Corporate Responsibility … Misplaced

Zibby Schwarzman’s article in Viewpoints last week raises an interesting issue. Is the airing of sensational news as part of the media ratings battle worth the cost of traumatizing people who do not wish to see it? She was referring in particular to CBS’ decision to air never-before-seen graphic footage of the September 11th attacks.

Is the cost to those affected justified by higher ratings and the ensuing increase in revenue? Is that not what it ultimately comes down to? Maximizing ‘shareholder value.’ Not freedom of the press, not a responsibility to society but good old fashioned, plain and simple money.
And while we’re at it, why stop at the news industry? Is the value to the video games industry worth the Columbine high school massacres? Is the value to the alcohol industry worth the battered wives and broken childhoods? Indeed is the value to the oil industry worth the floods in Bangladesh and skin cancers that our progeny will inevitably have to bear?

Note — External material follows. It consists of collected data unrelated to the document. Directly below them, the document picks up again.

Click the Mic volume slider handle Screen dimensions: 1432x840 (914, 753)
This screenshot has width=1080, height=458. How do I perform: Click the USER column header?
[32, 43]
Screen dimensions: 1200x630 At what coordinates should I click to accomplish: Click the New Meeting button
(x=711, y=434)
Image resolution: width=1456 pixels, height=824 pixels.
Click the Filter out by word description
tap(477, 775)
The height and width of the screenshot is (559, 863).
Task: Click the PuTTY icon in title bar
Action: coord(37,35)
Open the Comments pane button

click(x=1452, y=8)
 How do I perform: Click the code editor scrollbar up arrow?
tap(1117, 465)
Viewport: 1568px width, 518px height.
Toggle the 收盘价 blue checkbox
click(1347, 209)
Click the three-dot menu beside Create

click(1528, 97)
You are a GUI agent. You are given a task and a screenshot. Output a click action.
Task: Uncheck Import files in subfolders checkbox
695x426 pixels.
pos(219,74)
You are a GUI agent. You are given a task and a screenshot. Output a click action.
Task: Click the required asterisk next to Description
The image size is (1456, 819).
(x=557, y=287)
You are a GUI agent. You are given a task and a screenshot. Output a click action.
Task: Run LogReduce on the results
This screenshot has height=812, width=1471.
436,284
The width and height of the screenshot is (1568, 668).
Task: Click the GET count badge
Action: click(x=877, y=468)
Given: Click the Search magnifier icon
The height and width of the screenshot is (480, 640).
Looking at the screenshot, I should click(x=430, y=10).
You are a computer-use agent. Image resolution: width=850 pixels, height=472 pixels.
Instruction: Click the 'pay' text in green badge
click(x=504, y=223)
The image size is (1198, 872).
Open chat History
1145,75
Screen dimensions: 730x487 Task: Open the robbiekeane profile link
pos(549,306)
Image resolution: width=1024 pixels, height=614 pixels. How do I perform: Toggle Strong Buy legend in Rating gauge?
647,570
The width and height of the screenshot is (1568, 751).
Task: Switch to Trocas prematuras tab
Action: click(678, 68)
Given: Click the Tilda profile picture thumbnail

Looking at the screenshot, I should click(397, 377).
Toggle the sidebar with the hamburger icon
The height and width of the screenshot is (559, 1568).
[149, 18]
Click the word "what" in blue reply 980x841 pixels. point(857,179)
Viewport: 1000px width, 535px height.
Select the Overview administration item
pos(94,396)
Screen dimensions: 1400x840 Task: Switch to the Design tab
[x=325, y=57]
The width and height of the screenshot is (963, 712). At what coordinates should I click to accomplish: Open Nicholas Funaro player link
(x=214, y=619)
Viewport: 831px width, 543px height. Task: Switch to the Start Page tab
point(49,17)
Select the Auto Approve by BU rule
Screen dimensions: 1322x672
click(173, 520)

Are these corporations even wrong, or merely behaving ‘rationally’? What is rational in this context? Just how much economic growth for the few does it take to justify the cost to the many? And how will we behave when we become the ‘ethical and principled leaders of society’ that we are supposedly being groomed to become?

As leaders of the future it is our responsibility to resolve this trade-off between shareholder value and value to society. We must all come to our own personal decisions on these issues, but what we must not do is dodge the questions. Where does our ultimate loyalty lie? To society or to shareholders? Let us not forget that our example will be followed by the world.